→ Requirement
Where the line containing "Given: Open the year dropdown showing 2012" appears in the entries below, begin there and output every line through the last, exactly, minus the pictures.

Records supplied: Begin

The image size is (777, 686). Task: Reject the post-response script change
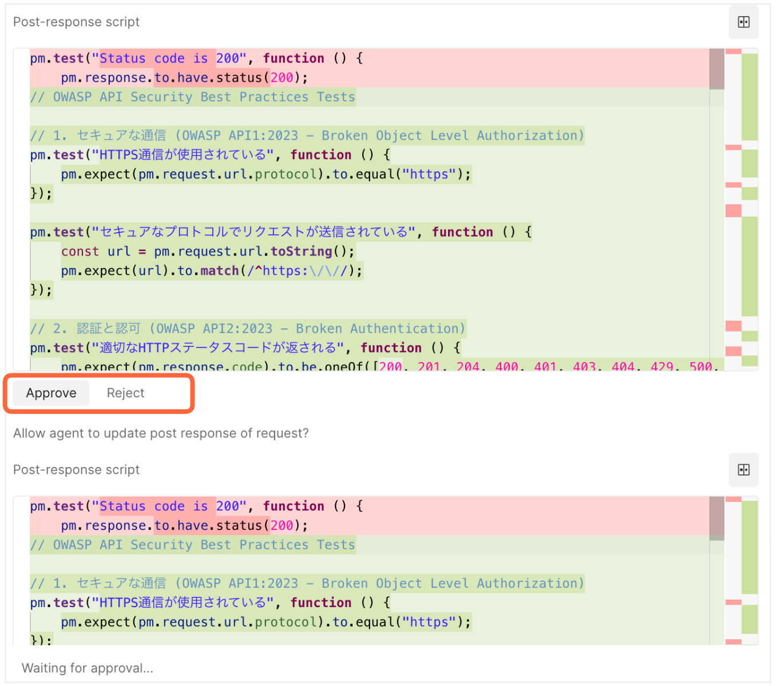(x=125, y=393)
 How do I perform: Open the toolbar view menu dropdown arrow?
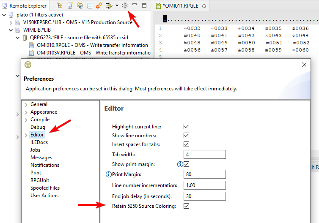click(x=117, y=5)

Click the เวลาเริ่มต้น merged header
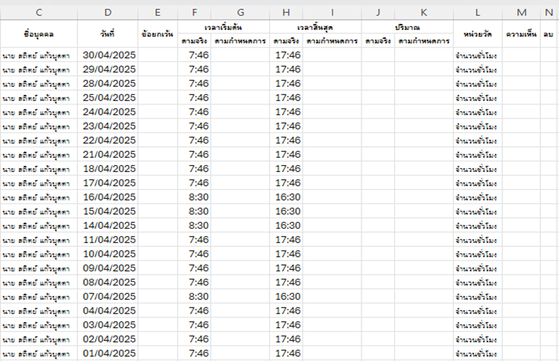point(223,27)
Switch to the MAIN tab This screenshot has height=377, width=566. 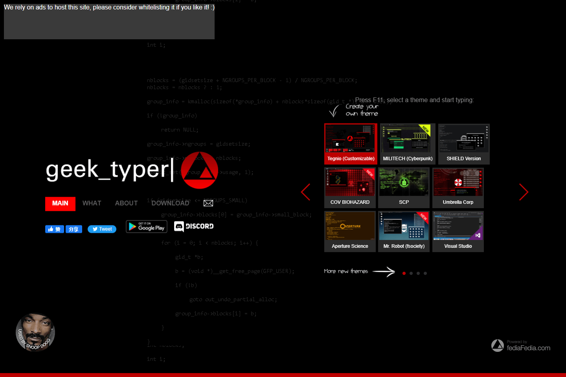coord(60,203)
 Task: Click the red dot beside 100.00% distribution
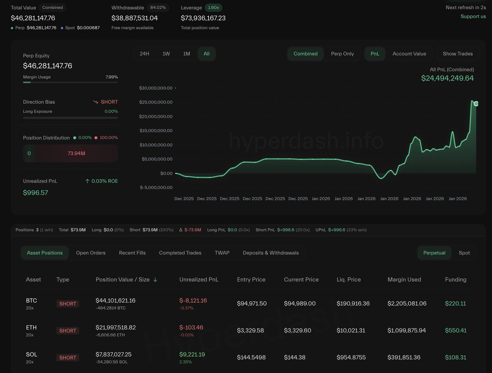(96, 138)
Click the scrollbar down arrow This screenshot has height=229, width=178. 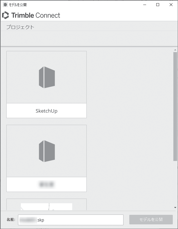tap(175, 208)
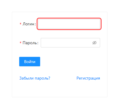Click the blue Войти button
Screen dimensions: 119x109
pyautogui.click(x=30, y=62)
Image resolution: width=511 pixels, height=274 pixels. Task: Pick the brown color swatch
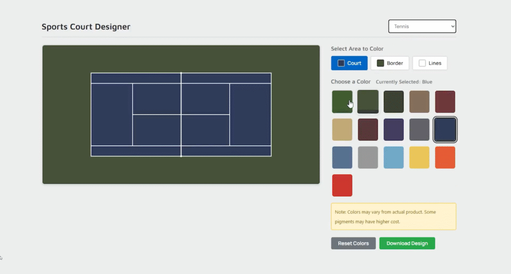tap(419, 102)
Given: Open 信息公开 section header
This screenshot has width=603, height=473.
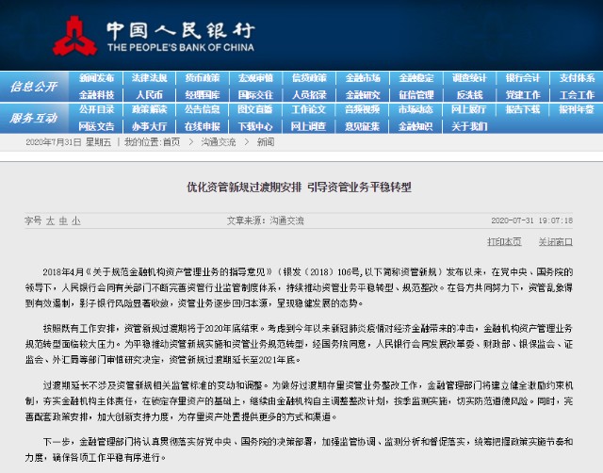Looking at the screenshot, I should click(x=34, y=87).
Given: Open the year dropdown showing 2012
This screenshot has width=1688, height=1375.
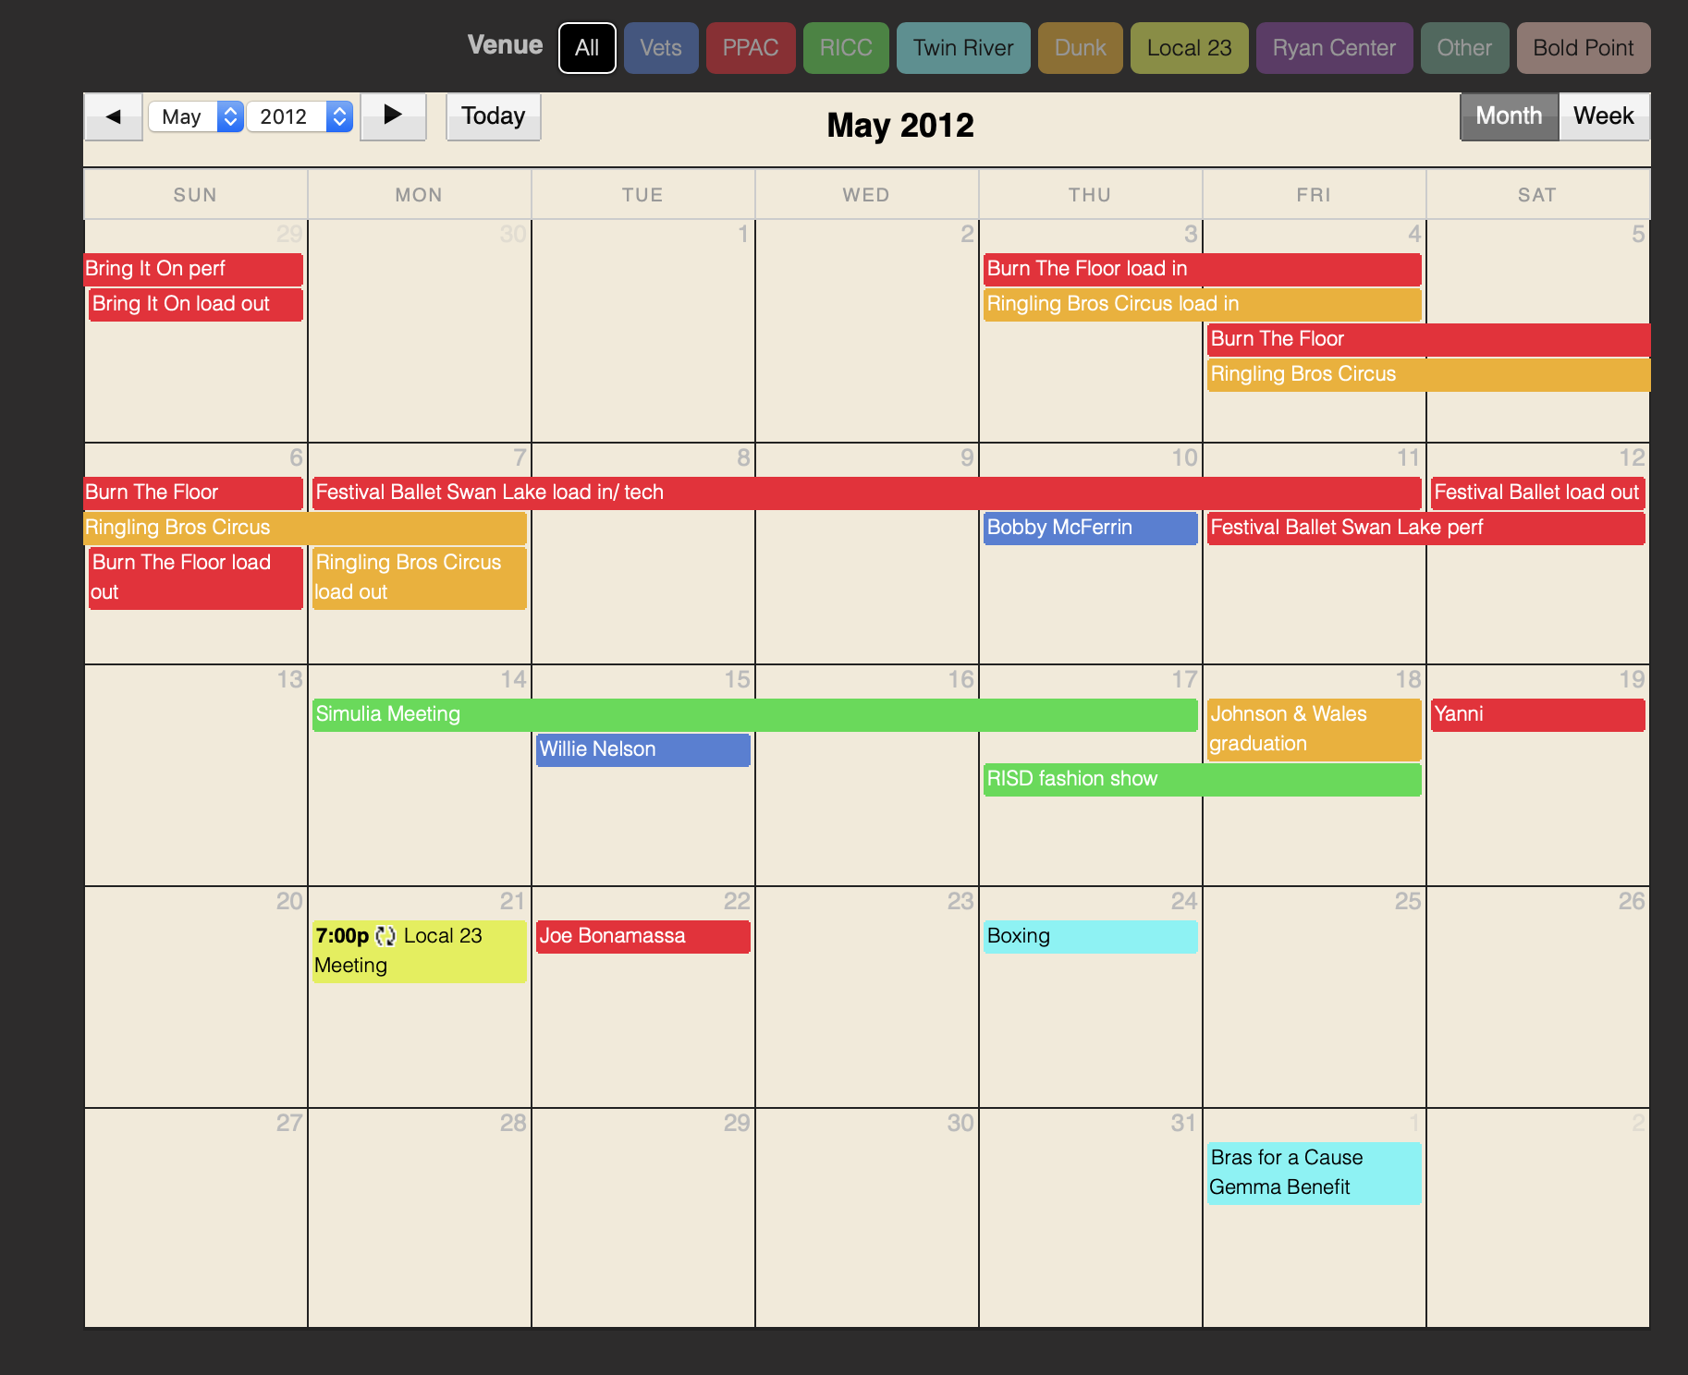Looking at the screenshot, I should (300, 116).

Records supplied: End

→ Output for this task
Given: Open the year dropdown showing 2012
This screenshot has width=1688, height=1375.
Looking at the screenshot, I should (300, 116).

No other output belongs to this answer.